La casa era quella della famiglia Almansi; il padre commerciava in libri usati, come il poeta (che aveva bottega a Trieste); Sergio ca­pitava lì in quanto amico dell’Al­mansi figlio, Federico, di due an­ni maggiore di lui. Su Federico ne sappiamo abbastanza; se non sisono mai rinvenute le lettere, in­numerevoli, speditegli da Saba, il personaggio che nelle Mediterra­nee del Canzoniere ha il nome di Telemaco si identifica proprio in Federico. Il rapporto che Saba in­trattiene col ragazzo è ambiguo: nell’impulso ad essergli «padre» (il poeta non aveva figli maschi) agisce una componente omofila non facile da intendere e da ricam­biare. Nella trama Saba-Federico l’ingresso di Ferrero è relativa­mente discreto; salvo che una punta di gelosia s’insinua nel gio­vane Almansi (morrà nel ’57, fiac­cato da una lunga malattia menta­le, che comportò anche ricoveri alternati a inefficaci terapie), mettendone a repentaglio il sodalizio col quasi coetaneo Sergio. Del quale piacciono a Saba l’intelli­genza e certe doti ammirevoli: per esempio, canta come nessun altro vecchie canzoni francesi.

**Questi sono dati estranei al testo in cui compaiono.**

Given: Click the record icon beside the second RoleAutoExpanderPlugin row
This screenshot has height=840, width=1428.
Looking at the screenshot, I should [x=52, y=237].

L’affetto di Saba per Sergio si svi­luppa al riparo da tentazioni eroti­che. Dalla sua Sanremo o da Co­mo, Sergio gli dichiara a più ripre­se il «bene» che vuole a lui e alla sua poesia; e il celebre poeta lo gratifica - nel 1947, episodio indi­menticabile - col dargli appunta­mento in un caffè di Milano, do­ve, leggendo i testi ad alta voce, correggeranno insieme le bozze del Canzoniere atteso da Einaudi. È un segno di straordinaria fidu­cia. Ferrero è solito affidare al giu­dizio di Saba (e Federico d’altron­de fa lo stesso) i propri acerbi eser­cizi in verso e in prosa, ricevendo­ne responsi non convenzionali. Per Federico, Saba scriverà - nel ’46 - la prefazione a una raccolta di liriche, uscita poi nel ’48. Ma per Sergio, l’esser stato «corre­sponsabile» della revisione ulti­ma del Canzoniere è un privilegio immenso. Non gli sarà mai «pa­dre», Saba, no; sì, invece, maestro sicuro e amabile; tanto più amato nella sofferenza, fisica e morale, che opprime il poeta a ogni ritor­no nella per lui invivibile Trieste di quell’orribile dopoguerra.
Molto di più ampia e articolata è la materia de Gli angeli di Cocte­au; e a considerare il carteggio nel­la prospettiva di Sergio emergo­no­ parecchi elementi utili a una ri­costruzione delle radici culturali del narratore Ferrero (scompar­so nel 2008), con la sua fertile e ori­ginale bibliografia: da Il giuoco sul ponte (1971) a Le farfalle di Vol­taire (2002).